# [Task objective]
Repeat every line of the records below verbatim, leaving out the pictures.

BEGIN

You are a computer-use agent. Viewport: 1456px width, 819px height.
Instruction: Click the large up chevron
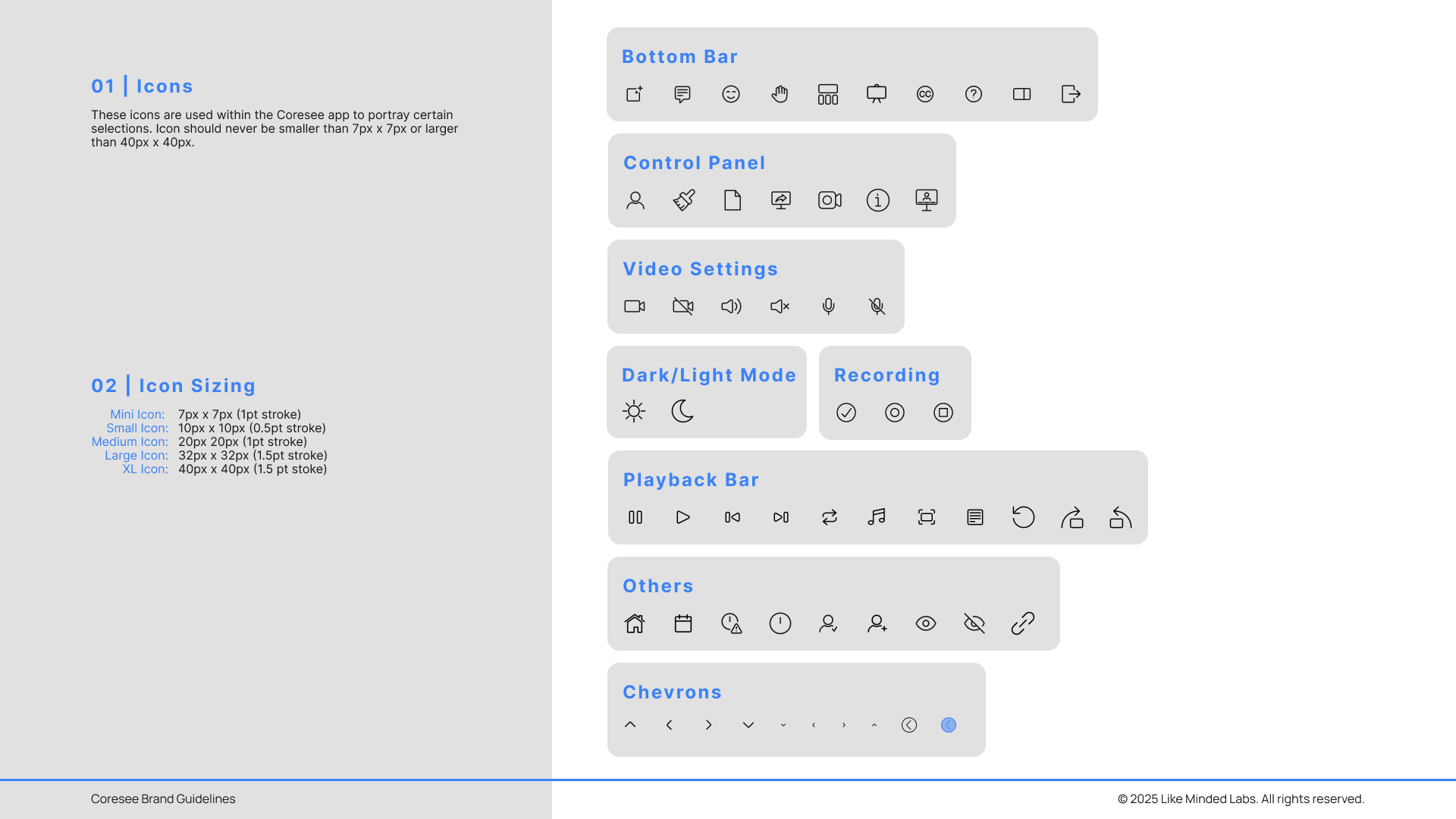click(x=630, y=725)
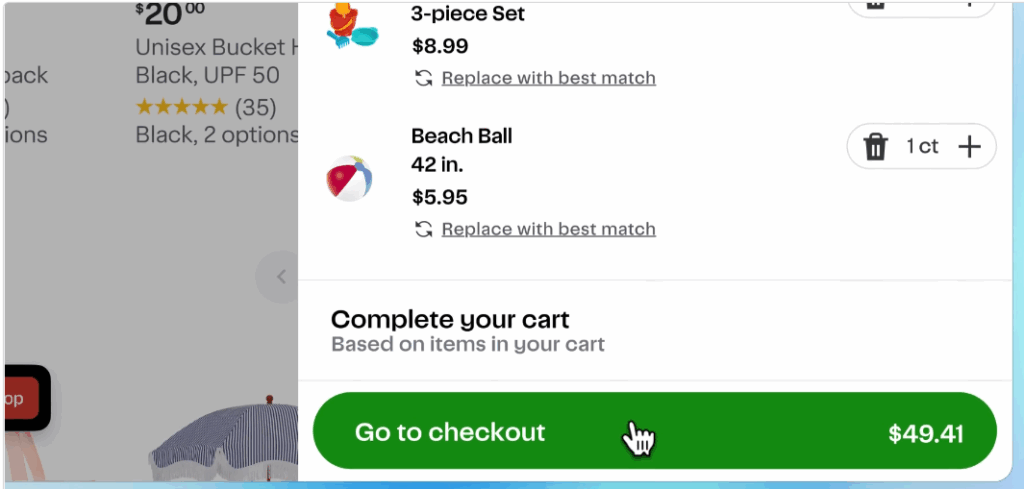The width and height of the screenshot is (1024, 489).
Task: Click the "Complete your cart" heading
Action: pos(450,320)
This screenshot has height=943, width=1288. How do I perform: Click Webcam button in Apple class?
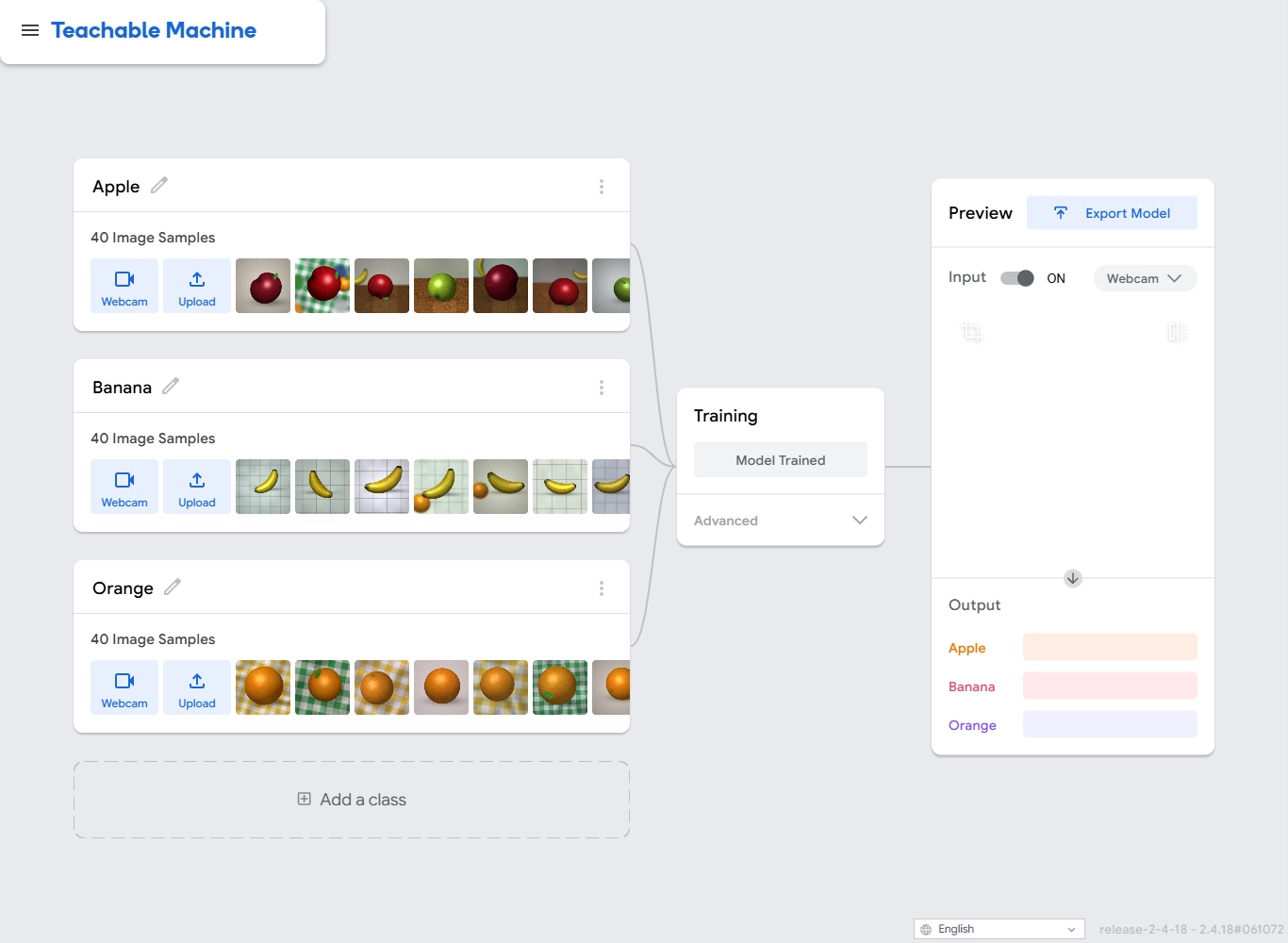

END

# [Written response]
You are a computer-use agent. Viewport: 1456px width, 819px height.
Instruction: Click the large up chevron
click(x=630, y=725)
The width and height of the screenshot is (1024, 489).
Task: Click the "Complete your cart" heading
Action: pos(450,320)
This screenshot has height=943, width=1288. How do I perform: Click Webcam button in Apple class?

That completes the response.